Advocacy

President’s 2009 Budget Proposes Deep Cuts to Health Programs

Endocrine Insider
February 6, 2008

President Bush released his FY 2009 budget proposal on February 4, 2008, cutting more than $14 billion from federal health programs and providing little to no increase for many research-focused agencies. The proposed budget reduces the discretionary funding levels for the Department of Health and Human Services by approximately 2.5 percent from FY 2008 levels.

In order to slow Medicare’s average annual growth rate from 7.2 percent to 5.0 percent, $12.4 billion of the proposed cuts are aimed at Medicare spending. The majority of the cuts are taken from payments to non-physician providers; physician payments are not targeted as a source of cost-savings. Other sources of cost savings include a reduction in Indirect Medical Education payments to hospitals, a reduction in hospital disproportionate share payments for those hospitals that treat a large number of uninsured patients, and elimination of payments to children’s teaching hospitals for training of pediatricians and pediatric sub-specialists. The president believes that these cuts will strengthen the health program’s long-term financial stability and address the Medicare Trustees’ warning that more than 45 percent of projected Medicare expenditures will require funding from general tax revenue – rather than dedicated resources – over the next six years.

In the president’s FY 2009 budget request, some research-focused agencies fare better in their budget allocations than others. For example, the National Institutes of Health (NIH) receives no increase in its discretionary budget when compared to FY 2008 levels, while the National Science Foundation receives a 19 percent increase. In fact, this will represent the sixth consecutive year during which the NIH budget did not keep pace with biomedical inflation, resulting in a loss of approximately 11 percent in purchasing power. The only research-focused agency to receive a cut in funding for FY 2009 is the Veterans Affairs Medical and Prosthetics Research Program. While most programs’ budgets will not be cut under the president’s proposal, the increases are below the levels recommended by The Endocrine Society and most of the scientific community, including the Federation of American Societies for Experimental Biology.
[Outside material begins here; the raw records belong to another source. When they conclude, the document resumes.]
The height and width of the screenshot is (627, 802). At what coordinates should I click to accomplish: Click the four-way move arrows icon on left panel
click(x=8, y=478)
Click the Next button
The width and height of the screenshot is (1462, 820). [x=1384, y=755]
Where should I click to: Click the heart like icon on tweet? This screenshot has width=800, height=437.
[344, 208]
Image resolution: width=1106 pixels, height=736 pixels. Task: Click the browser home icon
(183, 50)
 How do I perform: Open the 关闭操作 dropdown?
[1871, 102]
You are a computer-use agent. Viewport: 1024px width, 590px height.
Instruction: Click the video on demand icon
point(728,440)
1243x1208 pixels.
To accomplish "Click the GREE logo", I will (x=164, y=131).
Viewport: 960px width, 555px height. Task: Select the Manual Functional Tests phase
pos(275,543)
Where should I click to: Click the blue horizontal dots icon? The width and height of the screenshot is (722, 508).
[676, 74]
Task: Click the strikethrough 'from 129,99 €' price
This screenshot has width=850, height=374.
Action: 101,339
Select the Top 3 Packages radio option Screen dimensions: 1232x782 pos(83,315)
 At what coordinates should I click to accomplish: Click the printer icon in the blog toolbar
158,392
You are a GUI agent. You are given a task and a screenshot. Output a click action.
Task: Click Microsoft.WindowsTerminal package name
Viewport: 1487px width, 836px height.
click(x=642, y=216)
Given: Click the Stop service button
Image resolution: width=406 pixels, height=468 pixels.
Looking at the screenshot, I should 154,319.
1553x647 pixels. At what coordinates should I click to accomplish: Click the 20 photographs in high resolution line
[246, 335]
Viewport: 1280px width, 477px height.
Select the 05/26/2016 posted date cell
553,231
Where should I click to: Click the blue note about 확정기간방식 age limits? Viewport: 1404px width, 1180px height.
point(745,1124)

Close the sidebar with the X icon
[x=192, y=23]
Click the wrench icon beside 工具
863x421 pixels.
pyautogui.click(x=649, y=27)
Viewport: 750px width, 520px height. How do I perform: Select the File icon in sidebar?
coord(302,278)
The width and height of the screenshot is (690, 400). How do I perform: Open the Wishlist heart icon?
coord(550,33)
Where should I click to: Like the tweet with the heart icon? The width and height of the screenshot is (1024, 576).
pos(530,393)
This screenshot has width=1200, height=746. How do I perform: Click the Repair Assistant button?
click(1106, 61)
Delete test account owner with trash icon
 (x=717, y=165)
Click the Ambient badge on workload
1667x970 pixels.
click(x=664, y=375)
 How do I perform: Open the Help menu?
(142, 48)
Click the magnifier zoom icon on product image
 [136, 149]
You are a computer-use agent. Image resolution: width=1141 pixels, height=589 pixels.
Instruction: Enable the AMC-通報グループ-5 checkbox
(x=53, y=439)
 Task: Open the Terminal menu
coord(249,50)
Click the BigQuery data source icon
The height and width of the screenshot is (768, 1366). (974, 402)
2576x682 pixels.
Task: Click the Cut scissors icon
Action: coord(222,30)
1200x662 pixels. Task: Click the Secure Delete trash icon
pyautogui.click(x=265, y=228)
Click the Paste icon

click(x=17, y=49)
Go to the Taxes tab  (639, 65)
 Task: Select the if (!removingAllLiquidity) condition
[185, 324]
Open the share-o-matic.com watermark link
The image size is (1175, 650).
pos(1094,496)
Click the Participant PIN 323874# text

2008 Actual President’s 2009 Budget Endocrine Society 2009 Recommendation
National Institutes of Health $29.306 billion* $29.306 billion* $31.2 billion
National Science Foundation $6.033 billion $6.85 billion $7.33 billion
Department of Energy Office of Science $3.973 billion $4.722 billion $4.8 billion
Veterans Affairs Medical and Prosthetics Research $480 million $442 million $550 million
* Includes $78 million for Interior Appropriation for Superfund Research

The U.S. House of Representatives and Senate will begin the appropriations cycle shortly, and will identify their own priorities for the upcoming fiscal year. However, it is unlikely that members of Congress will support many of the cuts that the president proposes in his budget request.